Wednesday, August 31, 2022

The Purpose of Corporate Governance


 An accomplished legal practitioner with a career spanning over 15 years, Jamie Hurewitz serves as general counsel and member of the executive team at eSSENTIAL Accessibility in Toronto. In this role, Jamie Hurewitz provides business strategy and market operations advice to the company, as well as overseeing its commercial contracting process, risk strategy, and corporate governance.


Corporate governance refers to the system by which a corporation is directed and controlled. At its core, an effectively implemented corporate governance system ensures the long-term operation and growth of a company through accountability to shareholders, transparency, and reassurance that all actions taken align with the best interests of the shareholders. For this reason, corporate governance is essentially the duty of the board of directors.
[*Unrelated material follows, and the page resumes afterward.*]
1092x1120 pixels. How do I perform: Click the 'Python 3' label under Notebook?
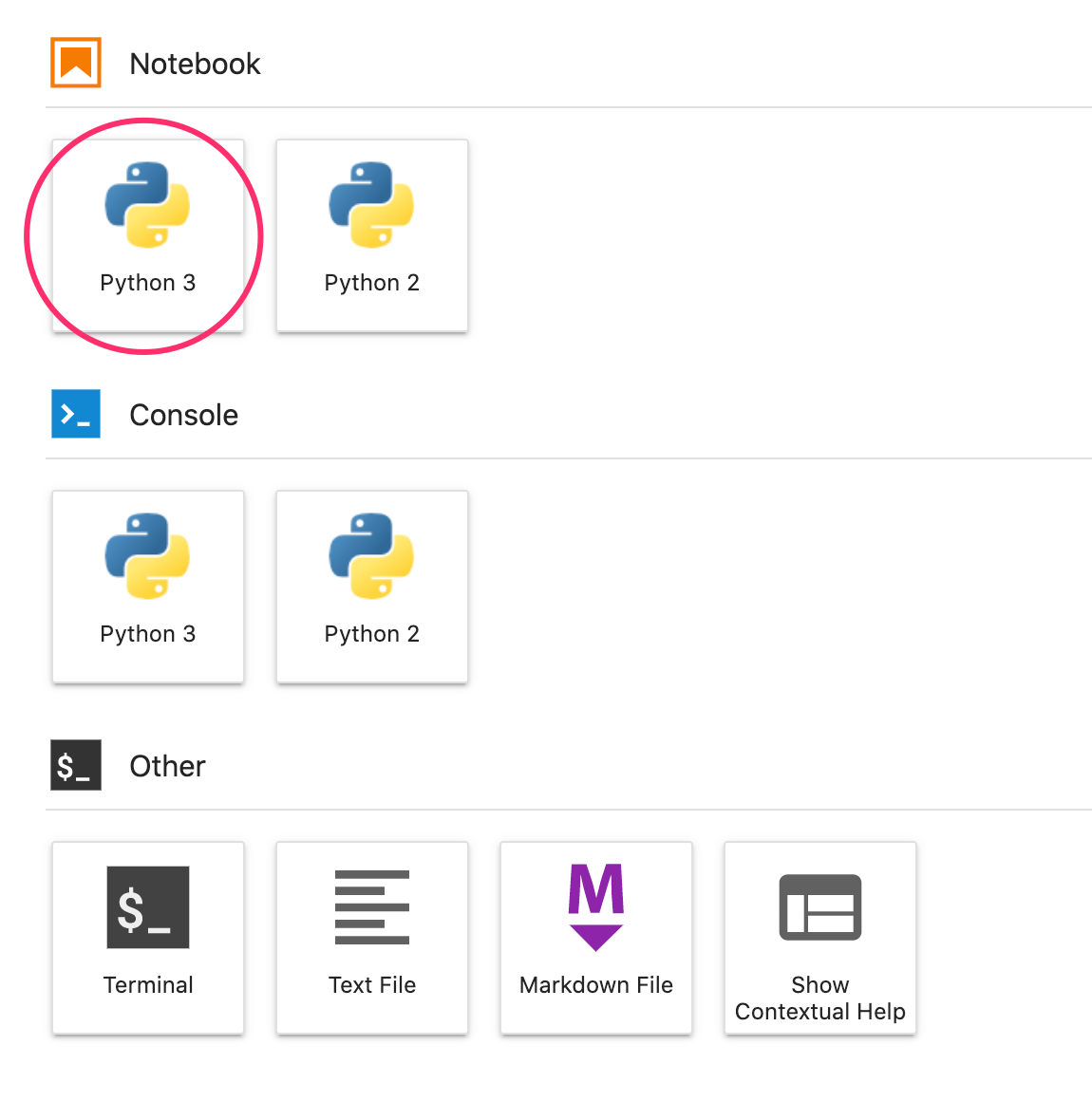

Each member of the board undergoes auditing and is appointed based on a binding contract that involves them pledging to adhere to federal laws as well as corporate rules specified by the shareholders and provide pertinent reports for scrutiny as and when due. If the rules contradict the opinion or incentive of the board of directors, the board must voluntarily comply regardless. This gives business owners and investors the peace of mind that the business is operated in their best interest.


Corporate governance spawned from the need to mitigate financial risk to shareholders due to the actions of the board of directors. In the past, some businesses failed due to malpractice by the board of directors that was sometimes unknown to shareholders until significant lawsuits emerged. It appears that the shareholders are the ones who feel the adverse effect of these penalties the most.